This does not deal with the Titus 2 passage or the typical Puritan understanding of it. Temporally speaking, the fact the gospel is preached to "all men" in general and indefinite terms is "grace." Even in 2 Cor. Paul says there is something "common" in the gospel as it is proclaimed to the saved and the lost, namely, it is a "savour." At the point at which the gospel is preached Paul did not know who belonged to which camp. It was the person's response to the gospel which manifested this.



AV1611 said:


> I would argue that the grace here denotes "the doctrine of grace, the Gospel of Christ, so called, because it is a declaration of the love and grace of God to sinners, ascribes salvation in part, and in whole, to the free grace of God, and is a means of implanting and increasing grace in the hearts of men" (Gill). This in no way implies that the external call of the gospel is gracious or a grace but rather describes the content of the message of the external call as being a message of grace.



Has Gill become the one stop hyper-Calvinist shop? Don't even bother looking around for a better deal, Gill has it all under one roof. You haven't even attempted to deal with the explanation I have provided of 2 Cor. 6:1. Your preference is no substitute for the context. Remove the artificial chapter insertions, and it is clear that the apostle's "be ye reconciled to God" is the grace which he beseeches them to not receive in vain.

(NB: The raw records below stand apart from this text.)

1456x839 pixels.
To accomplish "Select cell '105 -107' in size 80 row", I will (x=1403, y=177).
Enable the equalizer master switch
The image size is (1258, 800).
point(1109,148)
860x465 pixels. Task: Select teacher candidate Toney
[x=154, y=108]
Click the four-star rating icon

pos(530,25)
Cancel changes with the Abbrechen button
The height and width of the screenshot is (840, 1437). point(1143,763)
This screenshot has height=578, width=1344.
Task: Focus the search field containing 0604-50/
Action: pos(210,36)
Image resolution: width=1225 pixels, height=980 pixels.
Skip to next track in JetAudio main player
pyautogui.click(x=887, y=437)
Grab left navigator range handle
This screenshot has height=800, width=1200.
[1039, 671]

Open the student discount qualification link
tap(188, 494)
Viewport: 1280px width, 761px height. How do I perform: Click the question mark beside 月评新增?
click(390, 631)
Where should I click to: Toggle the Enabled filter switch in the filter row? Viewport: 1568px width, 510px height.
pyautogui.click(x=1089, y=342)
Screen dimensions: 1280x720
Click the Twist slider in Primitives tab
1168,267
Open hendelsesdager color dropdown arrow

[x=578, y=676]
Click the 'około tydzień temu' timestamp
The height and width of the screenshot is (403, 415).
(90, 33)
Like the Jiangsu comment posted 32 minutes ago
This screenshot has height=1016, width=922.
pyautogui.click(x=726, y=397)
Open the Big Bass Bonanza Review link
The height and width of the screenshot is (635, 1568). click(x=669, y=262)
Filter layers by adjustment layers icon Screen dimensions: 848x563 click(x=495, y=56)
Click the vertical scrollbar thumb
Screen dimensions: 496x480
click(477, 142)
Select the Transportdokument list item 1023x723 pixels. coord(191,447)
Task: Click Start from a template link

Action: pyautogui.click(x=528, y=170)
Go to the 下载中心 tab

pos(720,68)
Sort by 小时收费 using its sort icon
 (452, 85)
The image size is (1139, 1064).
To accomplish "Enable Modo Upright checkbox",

But even if the text is taken to refer solely to "a message of grace," it still requires us to see that this grace is being "received" by the hearers. This entails that grace itself is being offered to the hearer, and there still remains the possibility that it might be received in vain. Calvin comments, "Ministers are here taught, that it is not enough simply to advance doctrine. They must also labour that it may be received by the hearers, and that not once merely, but continually. For as they are messengers between God and men, the _first_ duty devolving upon them is, to make offer of _the grace of God_, and the _second_ is, to strive with all their might, that it may not be offered in vain."



AV1611 said:


> But are they blessings?



Heb. 11:20, "By faith Isaac BLESSED Jacob and ESAU concerning things to come." Jacob received the eternal blessing and Esau the temporal. Those terms describe the limits of the blessing.



AV1611 said:


> The issue I have is the suggestion that these good things that God gives to the reprobate denote a love to them or that he is gracious to them in doing so.



I have no difficulty with the concept of love or grace, so long as it is understood that this is never considered as ineffectual. If it is confined to the dispensation of earthly good things then it is a love which effectually confers temporal benefits on the reprobate. The problem only arises when this "goodness" of God is referred to as something which predisposes Him to desire also the reprobate's salvation; at which point it is made ineffectual goodness, and something quite contrary to that essential sovereignty which ought always to be ascribed to Him.



AV1611 said:


> As an aside Rev Winzer:
> *1.* I have printed off your review linked earlier,
> *2.* Have you come across the following?



1. Happy reading.
2. Pastor Connors is a faithful minister, and his work on the subject is very good; I highly recommend it. The "stated" position of the EPC is in harmony with our Westminster Standards, and to that extent I can recommend the second work.


----------



## etexas (Jul 5, 2007)

Jerusalem Blade said:


> If one answers "No, grace is _not_ common", one will have to suffer the charge of "hyper-calvinist". For this question is intimately tied to "the free offer of the gospel" (AKA "the well-meant offer"), which says that God truly _desires_ and thus truly _offers_ the salvation of and for *all*, including those "passed over" in the electing decree of God.
> 
> I realize some of the biggest guns within Reformdom assert grace _is_ common and salvation for all _is_ desired and offered, even though the Reformed and Presbyterian confessions deny it, as well the Scripture. I cannot see it as other than Arminian doctrine within the camp, whatever I am labeled.
> 
> ...



Steve, do you feel some (well meaning) men Like Shaeffer were to some degree guilty of this? I am just curious because sometime the writers and artist he put under an umbrella of grace really made me scrach my head. I think he was well meaning......but I just wanted your opinion. Pax.


----------



## AV1611 (Jul 6, 2007)

JOwen said:


> So would you agree that Calvin taught exactly what the Puritans (and neo-Puritans like myself) did?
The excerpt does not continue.